How could that be? Is it because the kids in those states are less likely to be poor or non-English speakers? No. The poverty rate in Mississippi and Louisiana is more than twice that in Minnesota. The rates of students below the poverty rate and non-English speakers in each state, respectively:
- Minnesota: 11%, 14%
- Louisiana: 26%, 5%
- Mississippi: 26%, 6%
Is it because those states spend more to educate their kids? No. Spending per pupil in Minnesota exceeds that in Louisiana by 10% and in Mississippi by 33%. The 2023 figures per student:
- Minnesota: $16,117
- Louisiana: $14,645
- Mississippi: $12,093
Is it because the class sizes in those states are smaller? No. Mississippi's are smaller, but Louisiana's are bigger. The 2023 figures for pupils per teacher:
- Minnesota: 15.5
- Louisiana: 17.5
- Mississippi: 13
Is it because those states increased their spending on schools faster than Minnesota? No. Minnesota increased spending per pupil by 45% over 10 years, and reading proficiency went down by 10 percentage points, while Louisiana and Mississippi increased their spending between 40% and 49%, and reading proficiency went up by 10 percentage points. The 10-year percent spending increase and change in reading proficiency, respectively:
- Minnesota: 45%, -10 percentage points
- Louisiana: 40%, 10 percentage points
- Mississippi: 49%, 10 percentage points
Louisiana and Mississippi have more kids in poverty, spend less per student, have similar class sizes and increased spending at roughly the same rate as Minnesota — yet they both managed to improve outcomes for their kids significantly, while Minnesota made things worse. Why?
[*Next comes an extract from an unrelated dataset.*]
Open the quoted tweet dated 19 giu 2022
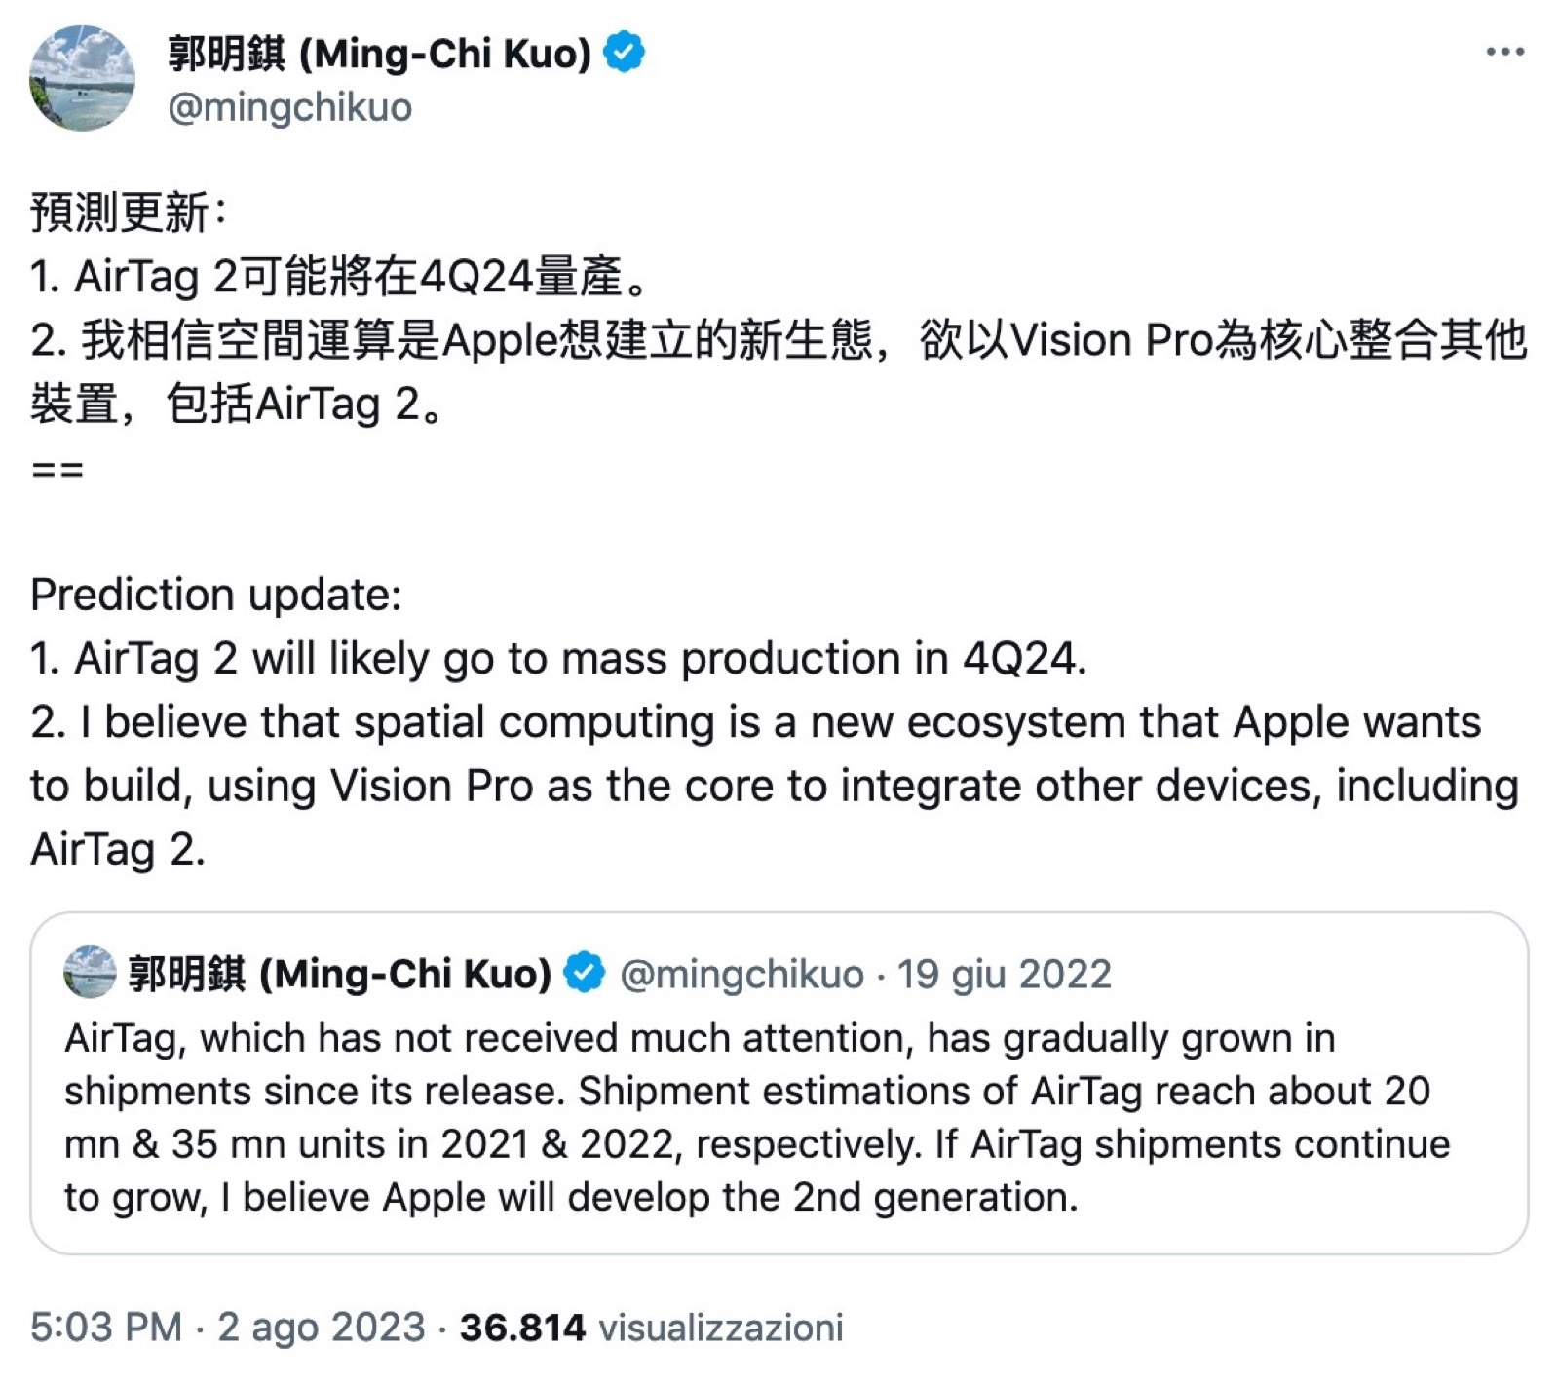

Is it because they committed themselves to the Science of Reading? Yes. The years each state did that:
• Minnesota: 2023
• Louisiana: 2021
• Mississippi: 2013
We are far behind and falling fast.
The Science of Reading is a commonsense approach that is backed by evidence. It starts by using phonics to allow beginning readers to turn letters on the page into words they can say and connect to the things they represent. Thus T-A-B-L-E becomes a table in their kitchen. Once that foundation is built through phonics, the science of reading focuses on fluency, vocabulary development and, ultimately, reading comprehension. And it works. Research evidence shows that 95% of students can become proficient readers. For decades we had not used the Science of Reading, and our children and adults are paying the price.
Finally in 2023 the Legislature adopted and the governor signed the Minnesota READ Act. The act required that the Science of Reading be used as the basis for teaching reading in our schools. It also required that all our teachers be trained in the Science of Reading, that all schools adopt an appropriate curriculum and use appropriate learning materials, that all colleges that train teachers train them in the Science of Reading, and that assessments be used to track and report progress.
That was in 2023. Now in 2025 there has been progress, but it is slow and uneven. The Minnesota Department of Education has reported that we won't see the full impact of the READ Act in our reading scores until 2030 — five years from now! It will be the end of the 2027 school year before all current teachers complete required training. And in one district, teachers who "completed" the training were found to have been cheating. Only about one-third of school districts had adopted a curriculum that was highly aligned with the requirements of the Science of Reading by the end of last year. And only about half of the college programs that prepare future teachers have been found in compliance. The organization that reviews and approves these programs found that:
- Programs are adding components specific to the Science of Reading while maintaining practices and instruction that are contradictory to the approach and are not evidence-based.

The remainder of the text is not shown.